MP : ... 4,5... Mais même s'ils ont la même note, je mettrais Awake un peu au dessus. C'est un disque fort, en terme de composition, sur lequel nous nous sommes autorisé un certain nombre de choses, avec des titres comme " Anna Lee " ou " Take away my pain ". Ce n'est pas le disque favori de nos fans, ni le mien, mais nous essayons toujours de nouvelles choses, plus commerciales ou plus progressives, peu importe à partir du moment où nous faisons quelque chose de neuf. Et sur Falling Into Infinity, c'est ce que nous avons fait, pour le meilleur ou pour le pire. J'adore la production, le fait que chaque chanson ait une production différente... A l'époque, je pensais que c'était notre meilleur disque, mais aujourd'hui, avec un peu de recul, je ne crois pas que ce soit le cas. C'était en tout cas un bon disque.


YM : Once In A Livetime ?

MP : C'est très dur !


YM : Je sais, et c'est pour ça que c'est intéressant ?

MP : ... c'est dur...


YM : Penses-tu que c'était une bonne idée de ne puiser que dans un seul show ?

MP : Nous avons enregistré deux concerts, Rotterdam et Paris. Notre idée initiale était de panacher les deux. Mais en fait, cela avait plus de sens de ne choisir que des morceaux tirés du concert de Paris.
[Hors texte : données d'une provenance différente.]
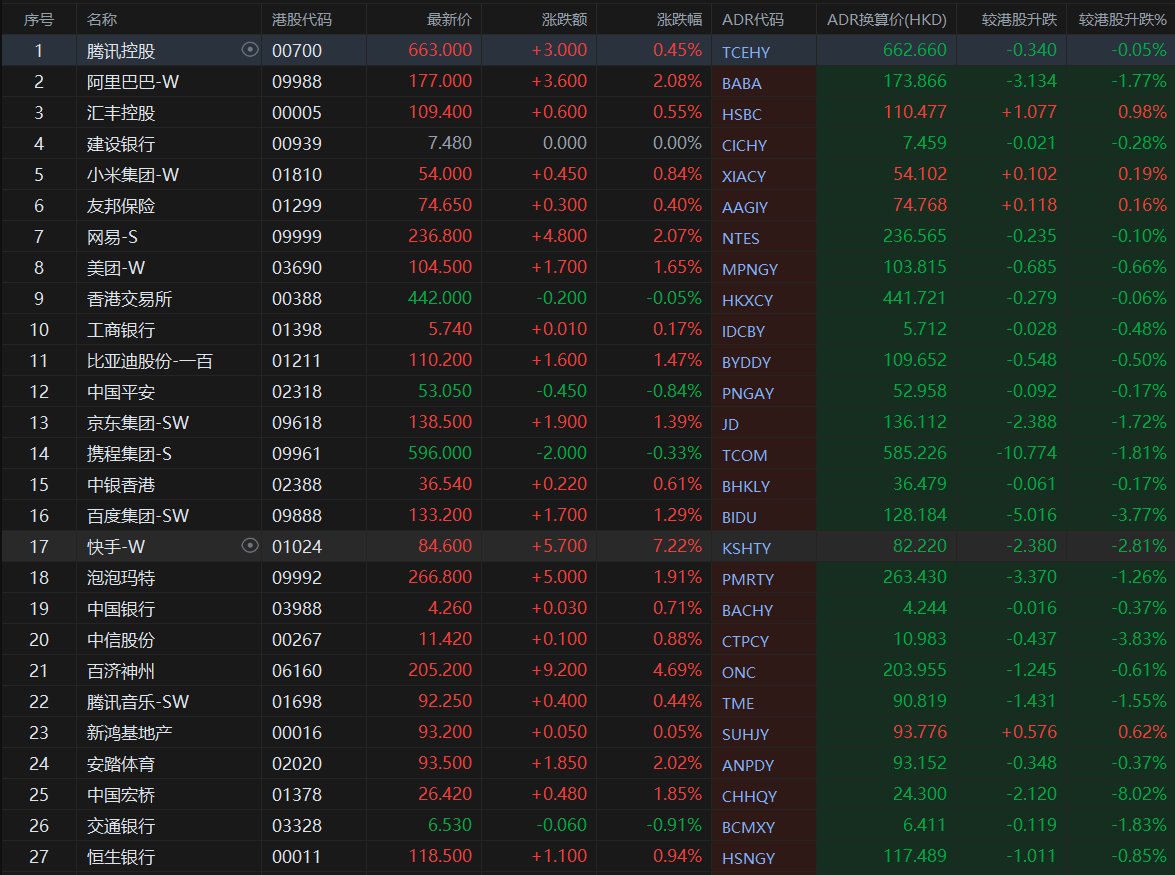The width and height of the screenshot is (1175, 875).
Task: Click ADR code BIDU
Action: click(739, 517)
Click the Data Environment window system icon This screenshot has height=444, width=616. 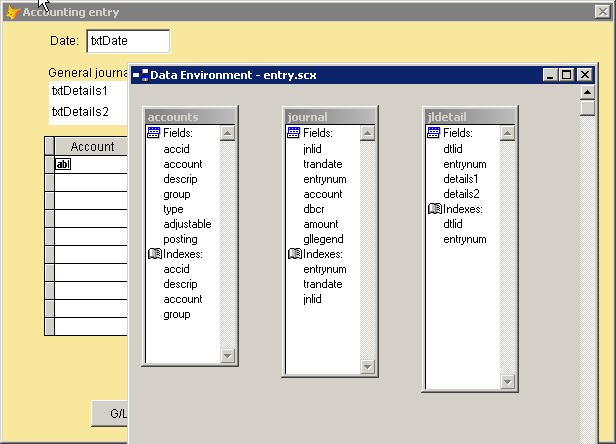140,75

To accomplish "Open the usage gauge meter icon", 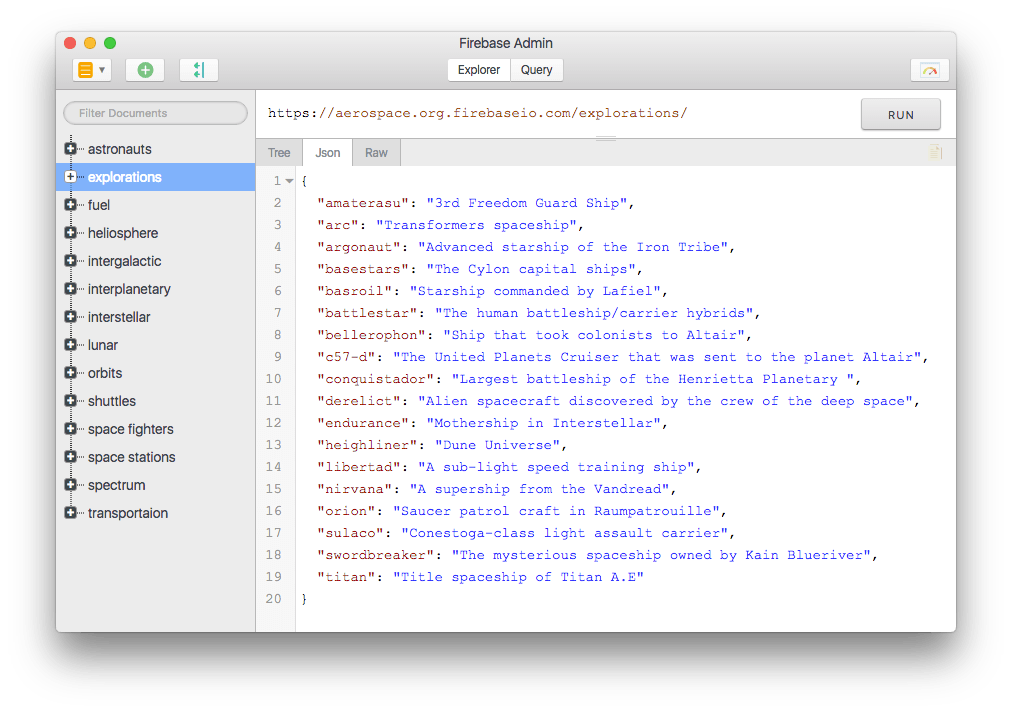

Ce disque a capturé l'esprit d'un soir, et son titre prend tout son sens. Ce qui me surprend le plus, c'est le public. C'est proprement incroyable que lorsque tu écoutes " Metropolis : part 1 " / " Learning to live " / "ACOS 7 ", tu entendes le public chanter aussi fort, après 3h30 de concert !C'était un public incroyable. Je me sens très chanceux d'avoir de tels fans. C'est une bonne représentation de cette tournée. C'était la dernière date en tête d'affiche, et le dernier show européen avec Derek. Encore une fois, je pense que ce CD et la vidéo 5 Years In A LIVEtime sont parfaitement complémentaires, et représentent bien cette période, l'ère Derek.


YM : Et la note ?

MP : Je dirais 4...


YM : Certaines personnes se sont plaintes du fait que vous n'aviez pas fait d'overdubs, notamment sur les vocaux....

MP : Oui, tout est live. Je suis surpris que les gens se plaignent, car James était dans un bon jour. James a ses bons jours et ses mauvais jours, et je trouve que c'était un bon jour. Alors si les fans critiquent cet enregistrement, je n'ose pas imaginer ce qu'ils pensent de certains bootlegs (rires).


YM : Metropolis pt 2: Scenes From A Memory ?

MP : Je dois lui mettre 6, car je pense que c'est notre chef d'œuvre, si je peux être assez prétentieux pour dire cela. C'est l'album qui nous représentera le mieux quand notre carrière sera finie. Les concept albums dont nous avons parlé au début représentent à mon avis le sommet de ces groupes, et je crois que nous sommes arrivés à ce point. Il y a des titres mélodiques, des titres très heavy, d'autres très progressifs. " The dance of eternity " est certainement le morceau le pus complexe que nous ayons jamais écrit. L'histoire, la production, les effets sonores, me donnent l'impression d'avoir fait un film. Et comme je suis un très grand fan de cinéma, j'éprouve une grande satisfaction, comme si j'avais réalisé un long métrage. Musicalement, artistiquement, c'était un disque super à faire. Je ne sais pas comment nous allons arriver à faire mieux que ça.


YM : C'était ma question suivante. Que pourrez vous faire après cela ?

MP : Nous ne ferons pas de nouveau concept, car nous en avons fait un et nous essayons de toujours nous renouveler. Le prochain disque sera intéressant, car ce sera la première fois que nous écrirons des chansons à part entière avec Jordan dans le groupe. Le challenge, ce sera ça. Mais nous n'essaierons pas de faire " Metropolis : part 3 ", ou un autre concept album (rires). Nous avons poussé ces idées à leur maximum. Ce disque est bien plus fort qu'Images and words !


YM : Il vous faudra ensuite changer de chanteur, de bassiste ou de guitariste...

MP : (rires) ou de batteur... J'espère que non. Nous avons le meilleur line up possible, sans aucun point faible. Je ne vois aucune raison de faire un autre changement un jour. Mais là encore, tout peut arriver.